## 提供資料:
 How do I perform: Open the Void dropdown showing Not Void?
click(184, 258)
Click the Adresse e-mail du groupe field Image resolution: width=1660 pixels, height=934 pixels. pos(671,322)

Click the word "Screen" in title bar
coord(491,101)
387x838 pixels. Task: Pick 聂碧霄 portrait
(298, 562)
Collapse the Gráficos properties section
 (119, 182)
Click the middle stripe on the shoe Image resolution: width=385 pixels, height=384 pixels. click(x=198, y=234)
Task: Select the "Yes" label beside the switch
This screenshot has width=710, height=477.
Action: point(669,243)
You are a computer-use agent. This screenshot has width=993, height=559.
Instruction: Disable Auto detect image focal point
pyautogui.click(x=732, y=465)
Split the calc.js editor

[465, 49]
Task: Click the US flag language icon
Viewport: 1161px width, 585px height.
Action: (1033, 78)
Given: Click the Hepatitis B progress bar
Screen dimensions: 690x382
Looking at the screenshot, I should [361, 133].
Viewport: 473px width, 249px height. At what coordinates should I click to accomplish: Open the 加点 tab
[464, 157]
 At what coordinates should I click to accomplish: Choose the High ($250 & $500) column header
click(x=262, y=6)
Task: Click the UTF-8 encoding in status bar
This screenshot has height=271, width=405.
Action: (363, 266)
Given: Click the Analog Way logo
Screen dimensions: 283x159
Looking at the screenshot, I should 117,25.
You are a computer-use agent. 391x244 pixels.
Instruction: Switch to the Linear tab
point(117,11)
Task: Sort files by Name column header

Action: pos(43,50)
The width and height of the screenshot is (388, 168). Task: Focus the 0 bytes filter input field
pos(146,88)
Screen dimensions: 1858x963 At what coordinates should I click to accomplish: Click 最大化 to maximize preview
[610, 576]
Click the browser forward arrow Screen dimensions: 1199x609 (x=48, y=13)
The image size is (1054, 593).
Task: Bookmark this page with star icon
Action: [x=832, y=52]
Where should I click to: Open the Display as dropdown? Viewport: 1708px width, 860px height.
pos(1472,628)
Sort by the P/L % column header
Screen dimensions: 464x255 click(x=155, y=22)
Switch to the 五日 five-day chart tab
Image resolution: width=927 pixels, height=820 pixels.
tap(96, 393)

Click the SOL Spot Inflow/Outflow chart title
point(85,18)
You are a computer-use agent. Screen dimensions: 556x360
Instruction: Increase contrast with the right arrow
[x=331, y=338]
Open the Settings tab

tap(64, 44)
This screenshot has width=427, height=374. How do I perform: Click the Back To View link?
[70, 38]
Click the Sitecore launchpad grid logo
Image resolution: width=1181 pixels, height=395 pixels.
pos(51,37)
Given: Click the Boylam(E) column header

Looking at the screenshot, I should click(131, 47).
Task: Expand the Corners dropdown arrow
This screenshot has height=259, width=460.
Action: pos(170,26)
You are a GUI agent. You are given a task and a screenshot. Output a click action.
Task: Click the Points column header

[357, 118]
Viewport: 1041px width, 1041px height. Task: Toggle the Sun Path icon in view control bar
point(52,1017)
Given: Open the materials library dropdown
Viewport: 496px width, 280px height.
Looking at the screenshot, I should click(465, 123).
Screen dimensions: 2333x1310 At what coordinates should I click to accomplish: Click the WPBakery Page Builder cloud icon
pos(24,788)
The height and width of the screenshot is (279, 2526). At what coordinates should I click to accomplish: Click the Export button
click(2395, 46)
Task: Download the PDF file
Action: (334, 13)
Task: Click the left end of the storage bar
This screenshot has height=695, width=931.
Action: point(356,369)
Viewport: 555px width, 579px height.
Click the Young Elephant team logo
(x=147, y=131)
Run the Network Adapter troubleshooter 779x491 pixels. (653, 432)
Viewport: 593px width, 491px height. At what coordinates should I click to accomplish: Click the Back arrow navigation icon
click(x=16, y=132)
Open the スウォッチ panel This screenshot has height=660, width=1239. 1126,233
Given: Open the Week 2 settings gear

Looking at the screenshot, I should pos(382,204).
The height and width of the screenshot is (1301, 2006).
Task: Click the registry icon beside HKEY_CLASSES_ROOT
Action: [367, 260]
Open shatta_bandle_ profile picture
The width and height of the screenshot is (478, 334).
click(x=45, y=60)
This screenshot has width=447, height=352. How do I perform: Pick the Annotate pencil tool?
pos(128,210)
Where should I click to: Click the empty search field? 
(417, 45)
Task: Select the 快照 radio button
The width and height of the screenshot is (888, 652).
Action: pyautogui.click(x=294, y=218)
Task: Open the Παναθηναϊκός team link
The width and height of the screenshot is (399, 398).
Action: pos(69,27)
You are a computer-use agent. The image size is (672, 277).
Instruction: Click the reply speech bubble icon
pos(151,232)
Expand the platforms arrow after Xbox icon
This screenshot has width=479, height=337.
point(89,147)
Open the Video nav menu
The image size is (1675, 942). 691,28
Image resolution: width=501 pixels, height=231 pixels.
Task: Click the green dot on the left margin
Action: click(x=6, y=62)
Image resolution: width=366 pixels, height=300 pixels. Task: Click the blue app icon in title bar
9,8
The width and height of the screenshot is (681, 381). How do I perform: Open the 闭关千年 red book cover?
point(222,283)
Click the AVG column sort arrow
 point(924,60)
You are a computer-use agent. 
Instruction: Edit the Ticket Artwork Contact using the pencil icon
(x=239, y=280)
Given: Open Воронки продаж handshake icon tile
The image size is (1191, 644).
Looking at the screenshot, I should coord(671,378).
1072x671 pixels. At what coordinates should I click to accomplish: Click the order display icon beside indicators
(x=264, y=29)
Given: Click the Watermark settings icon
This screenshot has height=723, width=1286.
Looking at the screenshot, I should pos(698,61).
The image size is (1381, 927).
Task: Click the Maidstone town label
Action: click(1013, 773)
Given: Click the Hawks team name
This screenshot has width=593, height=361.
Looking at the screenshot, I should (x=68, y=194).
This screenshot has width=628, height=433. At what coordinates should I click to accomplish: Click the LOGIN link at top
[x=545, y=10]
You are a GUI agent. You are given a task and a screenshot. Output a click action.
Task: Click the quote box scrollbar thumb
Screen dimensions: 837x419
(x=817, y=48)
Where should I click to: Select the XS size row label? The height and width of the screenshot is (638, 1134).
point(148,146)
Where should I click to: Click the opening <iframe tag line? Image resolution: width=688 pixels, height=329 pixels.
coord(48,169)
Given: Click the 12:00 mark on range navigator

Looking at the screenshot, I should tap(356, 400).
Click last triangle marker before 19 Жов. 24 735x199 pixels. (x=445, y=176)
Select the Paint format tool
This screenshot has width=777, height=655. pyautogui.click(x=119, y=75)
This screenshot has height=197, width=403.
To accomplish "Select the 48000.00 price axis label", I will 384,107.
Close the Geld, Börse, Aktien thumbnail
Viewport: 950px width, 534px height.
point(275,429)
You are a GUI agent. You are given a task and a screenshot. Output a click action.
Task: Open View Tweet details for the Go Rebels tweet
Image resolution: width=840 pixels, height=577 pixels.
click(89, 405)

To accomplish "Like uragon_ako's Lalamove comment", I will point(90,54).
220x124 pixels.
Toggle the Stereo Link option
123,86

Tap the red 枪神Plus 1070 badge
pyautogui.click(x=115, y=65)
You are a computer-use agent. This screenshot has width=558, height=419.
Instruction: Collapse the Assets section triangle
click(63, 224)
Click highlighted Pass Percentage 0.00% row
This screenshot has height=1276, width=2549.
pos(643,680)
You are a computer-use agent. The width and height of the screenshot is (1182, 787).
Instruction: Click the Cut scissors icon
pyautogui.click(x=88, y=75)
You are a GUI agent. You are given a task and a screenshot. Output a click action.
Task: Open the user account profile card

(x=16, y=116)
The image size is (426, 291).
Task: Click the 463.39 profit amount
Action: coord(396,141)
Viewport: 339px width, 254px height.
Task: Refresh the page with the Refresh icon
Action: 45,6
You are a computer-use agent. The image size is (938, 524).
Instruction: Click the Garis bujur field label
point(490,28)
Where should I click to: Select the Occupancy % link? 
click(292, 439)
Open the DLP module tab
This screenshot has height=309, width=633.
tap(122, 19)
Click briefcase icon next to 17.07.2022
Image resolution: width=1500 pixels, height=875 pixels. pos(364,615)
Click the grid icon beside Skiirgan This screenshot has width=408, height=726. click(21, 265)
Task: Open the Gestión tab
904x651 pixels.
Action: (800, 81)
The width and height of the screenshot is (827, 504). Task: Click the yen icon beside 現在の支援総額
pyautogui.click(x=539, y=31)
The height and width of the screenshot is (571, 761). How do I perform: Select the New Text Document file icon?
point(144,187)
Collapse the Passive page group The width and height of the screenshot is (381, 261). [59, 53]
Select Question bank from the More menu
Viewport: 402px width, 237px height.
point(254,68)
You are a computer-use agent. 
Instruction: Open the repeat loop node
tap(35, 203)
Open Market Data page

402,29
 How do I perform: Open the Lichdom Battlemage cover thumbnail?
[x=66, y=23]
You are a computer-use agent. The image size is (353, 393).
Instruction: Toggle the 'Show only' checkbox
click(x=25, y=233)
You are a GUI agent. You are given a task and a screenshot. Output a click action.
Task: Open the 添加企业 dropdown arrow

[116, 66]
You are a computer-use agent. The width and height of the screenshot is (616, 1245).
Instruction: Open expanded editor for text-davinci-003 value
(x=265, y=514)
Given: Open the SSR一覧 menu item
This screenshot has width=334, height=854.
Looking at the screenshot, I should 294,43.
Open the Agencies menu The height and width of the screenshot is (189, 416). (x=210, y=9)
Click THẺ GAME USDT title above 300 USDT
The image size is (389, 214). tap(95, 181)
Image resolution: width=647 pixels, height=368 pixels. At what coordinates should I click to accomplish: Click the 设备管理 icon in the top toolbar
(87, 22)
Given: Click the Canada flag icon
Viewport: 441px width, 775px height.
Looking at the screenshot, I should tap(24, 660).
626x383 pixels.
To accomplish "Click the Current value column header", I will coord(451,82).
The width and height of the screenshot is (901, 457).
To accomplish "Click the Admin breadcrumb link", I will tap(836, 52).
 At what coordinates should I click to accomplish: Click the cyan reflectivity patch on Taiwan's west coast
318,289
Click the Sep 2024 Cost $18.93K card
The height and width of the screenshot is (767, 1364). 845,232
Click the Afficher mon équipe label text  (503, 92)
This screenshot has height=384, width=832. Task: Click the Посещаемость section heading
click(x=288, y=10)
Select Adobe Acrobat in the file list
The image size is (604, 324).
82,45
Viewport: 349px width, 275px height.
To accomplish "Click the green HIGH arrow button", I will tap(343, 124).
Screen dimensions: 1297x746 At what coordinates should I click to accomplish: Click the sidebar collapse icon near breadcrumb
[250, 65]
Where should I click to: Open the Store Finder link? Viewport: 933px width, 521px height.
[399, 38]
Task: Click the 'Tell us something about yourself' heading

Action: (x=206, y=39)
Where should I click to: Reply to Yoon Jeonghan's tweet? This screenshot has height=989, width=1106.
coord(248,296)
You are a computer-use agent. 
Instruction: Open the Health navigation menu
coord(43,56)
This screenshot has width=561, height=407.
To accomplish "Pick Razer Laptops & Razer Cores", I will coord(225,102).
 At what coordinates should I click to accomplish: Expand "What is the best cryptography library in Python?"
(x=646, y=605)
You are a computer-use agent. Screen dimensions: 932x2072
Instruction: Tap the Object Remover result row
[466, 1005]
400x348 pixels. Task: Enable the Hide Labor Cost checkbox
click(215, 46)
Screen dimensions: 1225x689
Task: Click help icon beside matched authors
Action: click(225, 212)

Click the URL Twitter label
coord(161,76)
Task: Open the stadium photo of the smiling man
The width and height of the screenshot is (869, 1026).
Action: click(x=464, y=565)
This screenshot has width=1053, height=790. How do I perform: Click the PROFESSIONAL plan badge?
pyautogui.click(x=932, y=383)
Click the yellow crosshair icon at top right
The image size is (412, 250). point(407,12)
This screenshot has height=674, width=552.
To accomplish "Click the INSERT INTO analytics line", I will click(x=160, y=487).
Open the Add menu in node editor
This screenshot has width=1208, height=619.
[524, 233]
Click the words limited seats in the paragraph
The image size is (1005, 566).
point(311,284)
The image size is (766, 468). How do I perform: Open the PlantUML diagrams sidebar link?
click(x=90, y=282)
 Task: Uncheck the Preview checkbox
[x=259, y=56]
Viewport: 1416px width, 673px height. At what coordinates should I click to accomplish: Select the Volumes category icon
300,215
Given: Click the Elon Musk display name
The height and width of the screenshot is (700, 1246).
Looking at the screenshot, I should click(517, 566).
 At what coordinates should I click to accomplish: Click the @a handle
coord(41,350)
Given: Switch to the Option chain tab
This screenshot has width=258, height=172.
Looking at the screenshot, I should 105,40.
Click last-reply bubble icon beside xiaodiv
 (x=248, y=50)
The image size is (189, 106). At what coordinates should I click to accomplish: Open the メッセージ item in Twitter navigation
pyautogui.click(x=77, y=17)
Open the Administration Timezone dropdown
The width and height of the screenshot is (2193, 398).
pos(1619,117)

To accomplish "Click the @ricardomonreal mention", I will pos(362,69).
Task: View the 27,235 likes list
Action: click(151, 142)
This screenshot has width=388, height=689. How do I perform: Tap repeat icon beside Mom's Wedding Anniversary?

## 作業内容:
記録の中から「heading」という文字列を含む行をすべて探し出し、書き写す。大文字と小文字は区別する。

## 作業への回答:
This screenshot has height=384, width=832. Task: Click the Посещаемость section heading
Task: Click the 'Tell us something about yourself' heading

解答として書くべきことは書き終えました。